Data excerpts:
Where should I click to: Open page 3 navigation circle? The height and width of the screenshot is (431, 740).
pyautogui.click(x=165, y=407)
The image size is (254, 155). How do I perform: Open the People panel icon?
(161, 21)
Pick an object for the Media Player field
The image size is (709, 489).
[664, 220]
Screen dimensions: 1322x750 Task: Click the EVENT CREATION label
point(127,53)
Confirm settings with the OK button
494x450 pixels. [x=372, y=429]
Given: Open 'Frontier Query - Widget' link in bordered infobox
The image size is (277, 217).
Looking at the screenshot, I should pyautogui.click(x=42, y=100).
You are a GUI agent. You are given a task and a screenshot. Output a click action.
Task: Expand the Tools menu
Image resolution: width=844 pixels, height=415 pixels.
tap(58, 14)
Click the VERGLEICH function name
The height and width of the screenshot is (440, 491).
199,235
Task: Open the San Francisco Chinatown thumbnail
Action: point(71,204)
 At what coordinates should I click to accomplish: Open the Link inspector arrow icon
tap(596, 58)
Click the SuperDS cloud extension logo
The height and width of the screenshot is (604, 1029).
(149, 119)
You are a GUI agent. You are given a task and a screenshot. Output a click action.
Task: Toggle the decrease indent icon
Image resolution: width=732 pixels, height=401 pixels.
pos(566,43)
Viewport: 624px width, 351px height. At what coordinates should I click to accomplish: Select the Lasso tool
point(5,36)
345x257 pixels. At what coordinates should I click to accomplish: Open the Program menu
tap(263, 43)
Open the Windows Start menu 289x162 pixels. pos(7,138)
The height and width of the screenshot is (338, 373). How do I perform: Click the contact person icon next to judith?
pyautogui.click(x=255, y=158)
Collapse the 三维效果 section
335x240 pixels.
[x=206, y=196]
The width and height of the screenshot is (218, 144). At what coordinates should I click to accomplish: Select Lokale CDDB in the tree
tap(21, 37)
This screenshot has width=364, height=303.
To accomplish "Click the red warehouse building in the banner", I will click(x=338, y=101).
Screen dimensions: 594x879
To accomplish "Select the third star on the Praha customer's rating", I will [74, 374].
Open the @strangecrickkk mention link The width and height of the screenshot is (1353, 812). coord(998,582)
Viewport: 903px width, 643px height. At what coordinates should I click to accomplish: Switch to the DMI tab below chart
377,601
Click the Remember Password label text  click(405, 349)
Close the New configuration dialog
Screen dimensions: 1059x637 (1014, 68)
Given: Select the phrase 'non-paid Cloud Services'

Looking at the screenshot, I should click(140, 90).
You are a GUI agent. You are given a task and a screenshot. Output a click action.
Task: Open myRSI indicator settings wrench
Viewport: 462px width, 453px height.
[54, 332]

About this exercise: Using the material above, output each line exactly as it appears.

Exercise response:
Where should I click to: Open page 3 navigation circle? The height and width of the screenshot is (431, 740).
pyautogui.click(x=165, y=407)
The image size is (254, 155). How do I perform: Open the People panel icon?
(161, 21)
Pick an object for the Media Player field
The image size is (709, 489).
[664, 220]
Screen dimensions: 1322x750 Task: Click the EVENT CREATION label
point(127,53)
Confirm settings with the OK button
494x450 pixels. [x=372, y=429]
Given: Open 'Frontier Query - Widget' link in bordered infobox
The image size is (277, 217).
Looking at the screenshot, I should pyautogui.click(x=42, y=100).
You are a GUI agent. You are given a task and a screenshot. Output a click action.
Task: Expand the Tools menu
Image resolution: width=844 pixels, height=415 pixels.
tap(58, 14)
Click the VERGLEICH function name
The height and width of the screenshot is (440, 491).
199,235
Task: Open the San Francisco Chinatown thumbnail
Action: point(71,204)
 At what coordinates should I click to accomplish: Open the Link inspector arrow icon
tap(596, 58)
Click the SuperDS cloud extension logo
The height and width of the screenshot is (604, 1029).
(149, 119)
You are a GUI agent. You are given a task and a screenshot. Output a click action.
Task: Toggle the decrease indent icon
Image resolution: width=732 pixels, height=401 pixels.
pos(566,43)
Viewport: 624px width, 351px height. At what coordinates should I click to accomplish: Select the Lasso tool
point(5,36)
345x257 pixels. At what coordinates should I click to accomplish: Open the Program menu
tap(263, 43)
Open the Windows Start menu 289x162 pixels. pos(7,138)
The height and width of the screenshot is (338, 373). How do I perform: Click the contact person icon next to judith?
pyautogui.click(x=255, y=158)
Collapse the 三维效果 section
335x240 pixels.
[x=206, y=196]
The width and height of the screenshot is (218, 144). At what coordinates should I click to accomplish: Select Lokale CDDB in the tree
tap(21, 37)
This screenshot has width=364, height=303.
To accomplish "Click the red warehouse building in the banner", I will click(x=338, y=101).
Screen dimensions: 594x879
To accomplish "Select the third star on the Praha customer's rating", I will [74, 374].
Open the @strangecrickkk mention link The width and height of the screenshot is (1353, 812). coord(998,582)
Viewport: 903px width, 643px height. At what coordinates should I click to accomplish: Switch to the DMI tab below chart
377,601
Click the Remember Password label text  click(405, 349)
Close the New configuration dialog
Screen dimensions: 1059x637 (1014, 68)
Given: Select the phrase 'non-paid Cloud Services'

Looking at the screenshot, I should click(140, 90).
You are a GUI agent. You are given a task and a screenshot. Output a click action.
Task: Open myRSI indicator settings wrench
Viewport: 462px width, 453px height.
[54, 332]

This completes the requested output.